What is expected
Leaving out every image, restate all the records word for word.

(Stored data entries)

##########

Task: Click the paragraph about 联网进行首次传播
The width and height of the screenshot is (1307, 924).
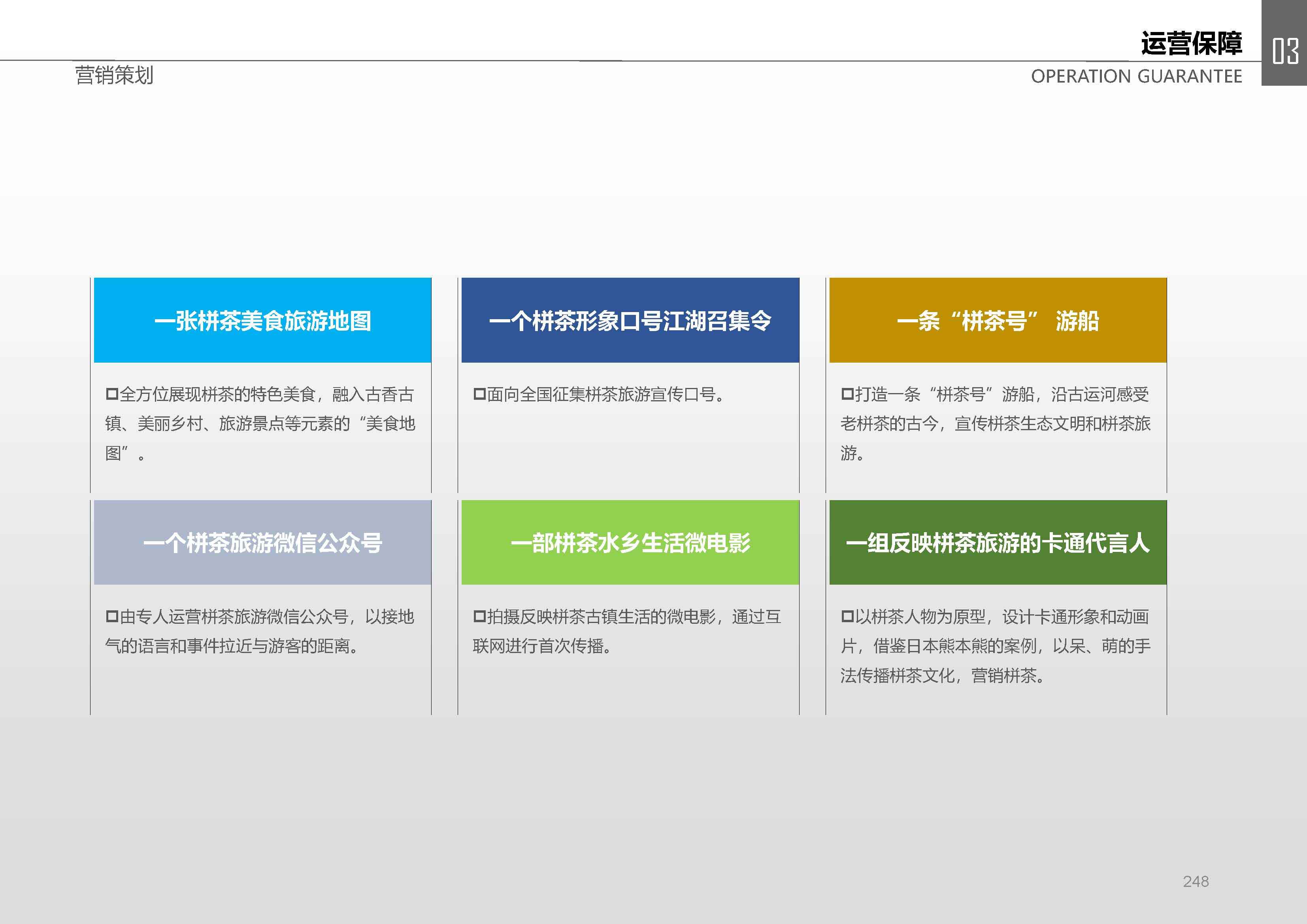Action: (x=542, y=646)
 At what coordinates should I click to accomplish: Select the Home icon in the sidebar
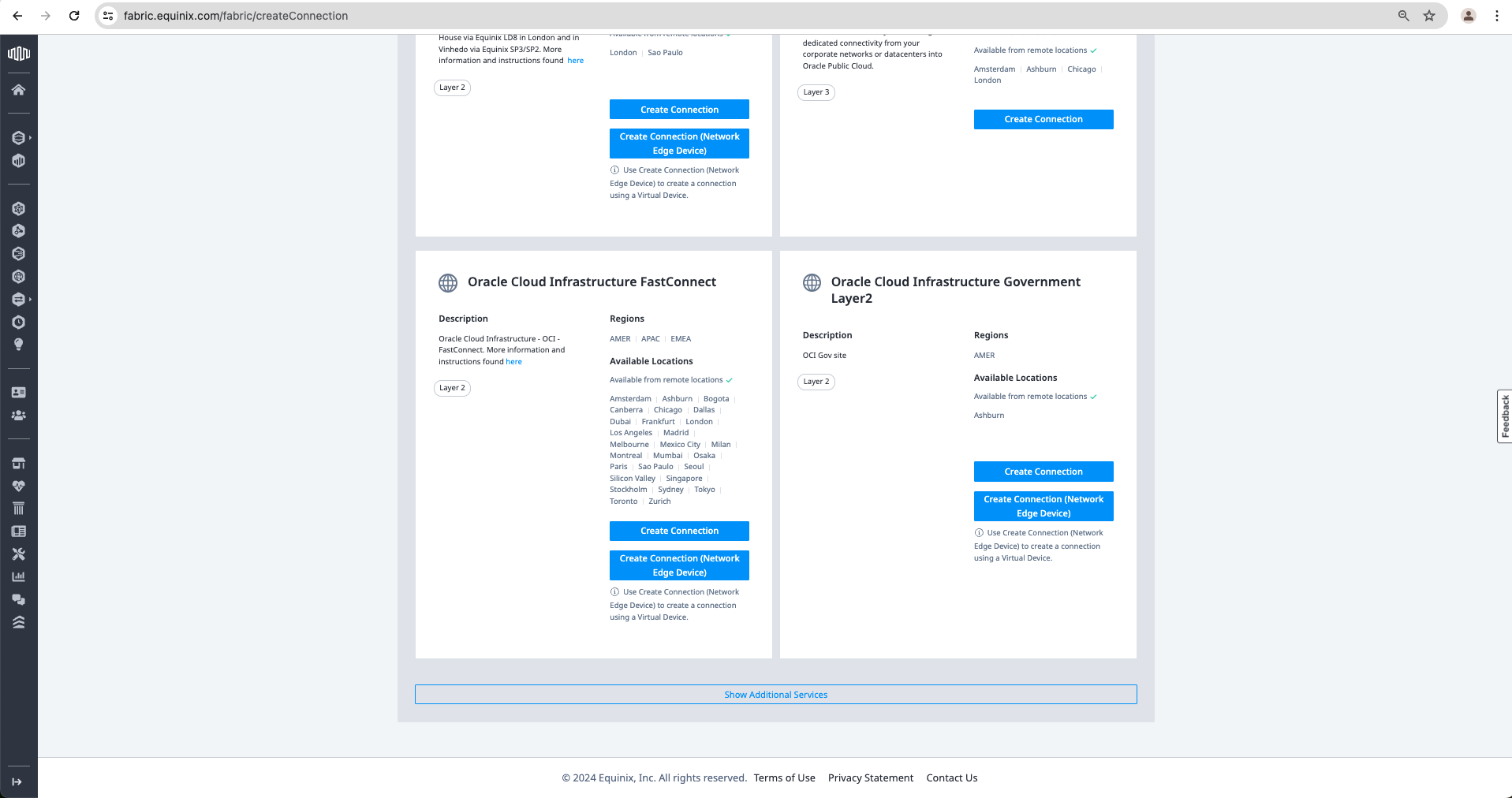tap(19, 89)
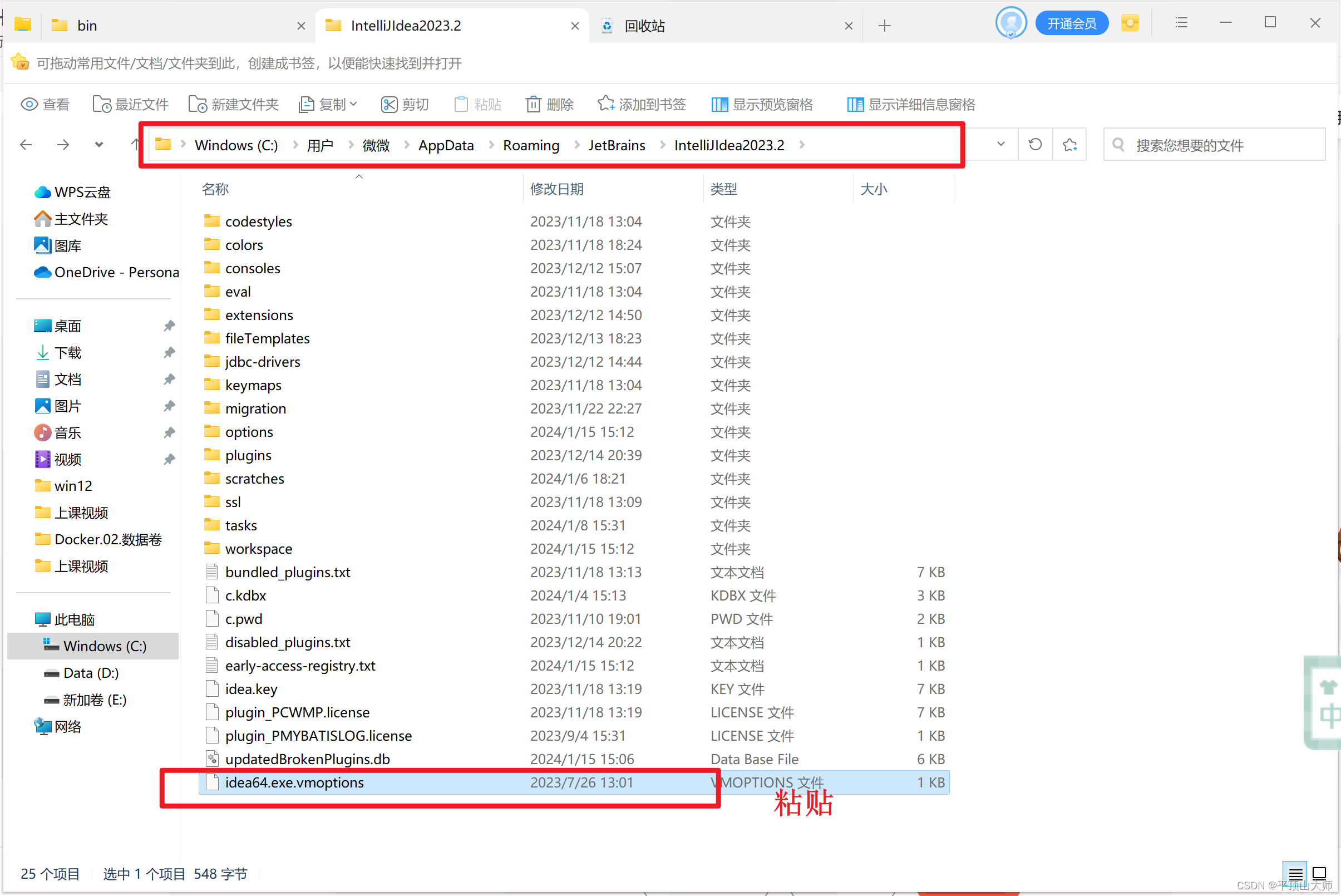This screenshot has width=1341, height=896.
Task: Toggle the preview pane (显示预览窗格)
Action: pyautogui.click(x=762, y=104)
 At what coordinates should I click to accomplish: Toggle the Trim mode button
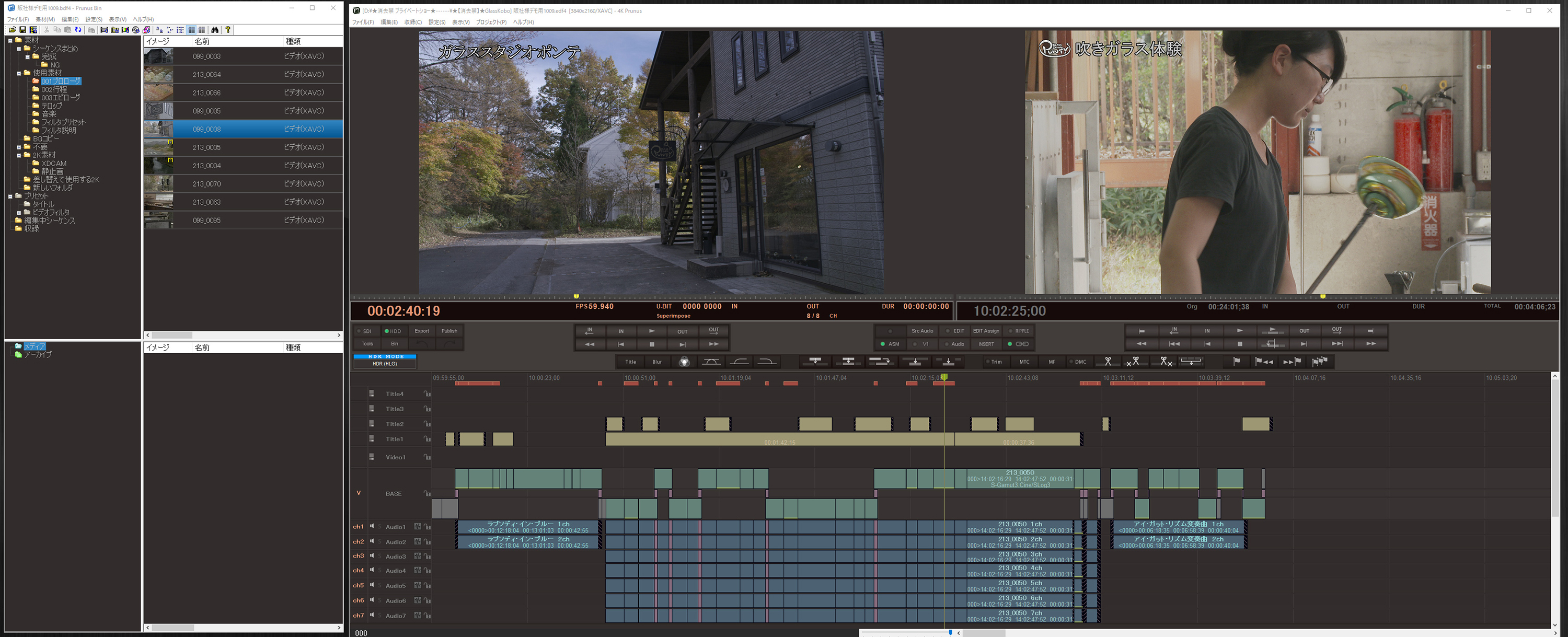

##########

Reply
Task: Click the paragraph about 联网进行首次传播
The width and height of the screenshot is (1307, 924).
Action: (x=542, y=646)
 At what coordinates should I click to accomplish: Select the Home icon in the sidebar
tap(19, 89)
This screenshot has width=1341, height=896.
Task: Toggle the preview pane (显示预览窗格)
Action: pyautogui.click(x=762, y=104)
 At what coordinates should I click to accomplish: Toggle the Trim mode button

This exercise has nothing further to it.